Die 17 Nachhaltigen Entwicklungsziele 2030 der Vereinten Nationen – kurz SDGs (Sustainable Development Goals) – sind für die nächsten Dekaden Leitbild für eine globale nachhaltige Entwicklung. Die Ziele adressieren alle zentralen Themenfelder der Nachhaltigkeit auf ökonomischer, ökologischer und sozialer Ebene : Sie reichen von der Überwindung der Armut, über den Zugang zu nachhaltiger Gesundheitsversorgung, Bildung, Energie und Wasser bis zum Kampf gegen den Klimawandel und den Schutz der Meere. Anders als die Vorgänger-Ziele – die UN Millenium Goals 2015 – gelten die SDGs nicht nur für einzelne sogenannte Entwicklungsländer, sondern für alle Länder. Ihre klare Botschaft ist: im Bereich der Nachhaltigkeit ist jedes Land noch Entwicklungsland. So hat auch Deutschland jüngst seine eigene Nachhaltigkeitsstrategie in Anlehnung an die SDGs strukturiert und aktualisiert.

 

Ein zentraler Aspekt bei der Umsetzung der SDGs ist es, diese der jungen Generation zu vermitteln, wobei  die Integration in Bildung und Schule eine wichtige Rolle spielt. Hier setzt das SDG@School-Konzept an:  Es macht das umfassende Thema Nachhaltigkeit über die 17 Ziele für Schüler greifbar.
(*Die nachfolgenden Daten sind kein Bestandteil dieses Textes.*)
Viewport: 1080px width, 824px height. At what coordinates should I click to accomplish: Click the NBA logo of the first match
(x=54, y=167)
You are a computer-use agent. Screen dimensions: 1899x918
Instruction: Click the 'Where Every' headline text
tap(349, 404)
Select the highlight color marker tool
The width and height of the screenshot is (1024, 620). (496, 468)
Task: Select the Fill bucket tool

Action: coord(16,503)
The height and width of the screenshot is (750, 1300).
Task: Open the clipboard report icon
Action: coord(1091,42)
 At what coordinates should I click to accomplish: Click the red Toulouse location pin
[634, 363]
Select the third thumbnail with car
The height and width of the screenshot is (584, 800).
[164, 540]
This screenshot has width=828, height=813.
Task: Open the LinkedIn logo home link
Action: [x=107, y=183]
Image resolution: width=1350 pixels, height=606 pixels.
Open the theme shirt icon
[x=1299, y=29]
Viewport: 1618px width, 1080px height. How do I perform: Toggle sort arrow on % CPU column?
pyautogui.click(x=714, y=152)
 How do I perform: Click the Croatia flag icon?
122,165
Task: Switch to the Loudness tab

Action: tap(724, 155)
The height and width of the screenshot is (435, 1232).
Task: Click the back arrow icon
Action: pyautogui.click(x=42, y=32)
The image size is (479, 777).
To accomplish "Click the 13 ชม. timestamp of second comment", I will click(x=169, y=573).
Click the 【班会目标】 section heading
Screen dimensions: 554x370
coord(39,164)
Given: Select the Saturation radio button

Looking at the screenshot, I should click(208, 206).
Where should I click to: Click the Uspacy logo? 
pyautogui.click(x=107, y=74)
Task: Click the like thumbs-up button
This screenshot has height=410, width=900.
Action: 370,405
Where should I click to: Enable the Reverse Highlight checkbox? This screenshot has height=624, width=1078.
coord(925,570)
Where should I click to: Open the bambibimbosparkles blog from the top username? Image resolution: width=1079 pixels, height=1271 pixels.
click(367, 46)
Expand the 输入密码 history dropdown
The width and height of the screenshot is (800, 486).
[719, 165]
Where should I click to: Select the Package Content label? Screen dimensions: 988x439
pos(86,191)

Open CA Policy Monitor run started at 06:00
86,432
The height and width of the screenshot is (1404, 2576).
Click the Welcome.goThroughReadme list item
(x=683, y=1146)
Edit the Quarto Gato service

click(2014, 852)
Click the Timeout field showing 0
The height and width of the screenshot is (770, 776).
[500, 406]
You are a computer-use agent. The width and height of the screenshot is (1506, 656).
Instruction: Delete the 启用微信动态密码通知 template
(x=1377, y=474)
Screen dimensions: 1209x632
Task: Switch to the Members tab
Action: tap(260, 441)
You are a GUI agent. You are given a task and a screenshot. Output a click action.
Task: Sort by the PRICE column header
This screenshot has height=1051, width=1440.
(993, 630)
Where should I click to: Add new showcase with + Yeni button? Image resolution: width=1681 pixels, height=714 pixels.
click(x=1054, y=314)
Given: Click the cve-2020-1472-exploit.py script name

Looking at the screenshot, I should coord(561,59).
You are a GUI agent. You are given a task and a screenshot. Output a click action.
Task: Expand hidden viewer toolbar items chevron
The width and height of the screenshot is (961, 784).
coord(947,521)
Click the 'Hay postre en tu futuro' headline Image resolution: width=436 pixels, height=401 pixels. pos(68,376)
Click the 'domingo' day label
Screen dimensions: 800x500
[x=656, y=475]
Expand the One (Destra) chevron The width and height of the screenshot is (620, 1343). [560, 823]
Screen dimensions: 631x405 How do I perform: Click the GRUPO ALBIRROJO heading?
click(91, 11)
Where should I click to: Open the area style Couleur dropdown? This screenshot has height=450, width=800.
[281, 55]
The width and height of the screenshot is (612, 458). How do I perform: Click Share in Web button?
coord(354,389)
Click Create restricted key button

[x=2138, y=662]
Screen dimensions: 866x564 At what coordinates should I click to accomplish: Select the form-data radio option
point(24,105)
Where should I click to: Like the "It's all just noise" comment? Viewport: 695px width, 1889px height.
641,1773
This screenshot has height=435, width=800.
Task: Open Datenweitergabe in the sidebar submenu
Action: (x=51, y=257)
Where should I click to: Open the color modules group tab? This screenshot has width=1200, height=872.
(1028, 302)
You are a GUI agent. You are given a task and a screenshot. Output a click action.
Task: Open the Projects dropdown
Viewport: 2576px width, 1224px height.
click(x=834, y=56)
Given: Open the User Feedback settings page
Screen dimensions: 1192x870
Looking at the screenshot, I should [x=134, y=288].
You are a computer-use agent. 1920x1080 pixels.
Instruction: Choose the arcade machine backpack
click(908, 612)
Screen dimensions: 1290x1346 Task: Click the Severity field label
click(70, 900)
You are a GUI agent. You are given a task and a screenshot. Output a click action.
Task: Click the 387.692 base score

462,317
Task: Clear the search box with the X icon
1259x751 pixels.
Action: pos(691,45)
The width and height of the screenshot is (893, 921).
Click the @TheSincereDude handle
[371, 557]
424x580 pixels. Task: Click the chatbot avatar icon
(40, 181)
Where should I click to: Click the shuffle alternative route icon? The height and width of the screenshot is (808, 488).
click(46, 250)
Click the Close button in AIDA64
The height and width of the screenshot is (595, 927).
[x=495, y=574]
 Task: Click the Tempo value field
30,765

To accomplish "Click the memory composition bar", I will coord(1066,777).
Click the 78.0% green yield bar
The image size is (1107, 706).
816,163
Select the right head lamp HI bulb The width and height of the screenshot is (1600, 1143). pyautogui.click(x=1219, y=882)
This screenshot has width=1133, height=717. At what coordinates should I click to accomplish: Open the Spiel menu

In Projektformaten soll den Kindern ermöglicht werden, sich auf kreative Weise mit den SDGs auseinanderzusetzen. Dabei sollen sie erfahren,

  • wie die SDGs in ihrem Alltag und Lebensumfeld eine Rolle spielen,
  • und wie sie vielfältige Lösungen zur Erreichung der SDGs erarbeiten und umsetzen können.

Den teilnehmenden Schulen soll das Projekt ermöglichen,

  • die Bildung für nachhaltige Entwicklung im Schulkonzept  zu verankern und damit u.a. dem Berliner Rahmenprogramm für Schulen gerecht zu werden, in dem Bildung für nachhaltige Entwicklung als übergreifendes Thema gesetzt ist;

neue Kooperationen und Netzwerke zu knüpfen, ob mit anderen Schulen und Bildungseinrichtungen auf regionaler, nationaler oder internationaler Ebene oder mit weiteren Projektpartnern aus Gesellschaft und Wirtschaft.

 

Methode

Kernprogramm                                                                                                      

Grundsatz des SDG@School-Konzeptes ist, die Impulssetzung durch intensive, aber zeitlich begrenzte Projekte im Rahmen einer Projektwoche mit der Durchführung von langfristigen Maßnahmen, wie der SDG-Einbettung in Unterrichtsinhalte und der Konzipierung in- und externer Projekte, zu verbinden und somit auch dauerhaft in Alltag und Bewusstsein der Schüler zu verankern.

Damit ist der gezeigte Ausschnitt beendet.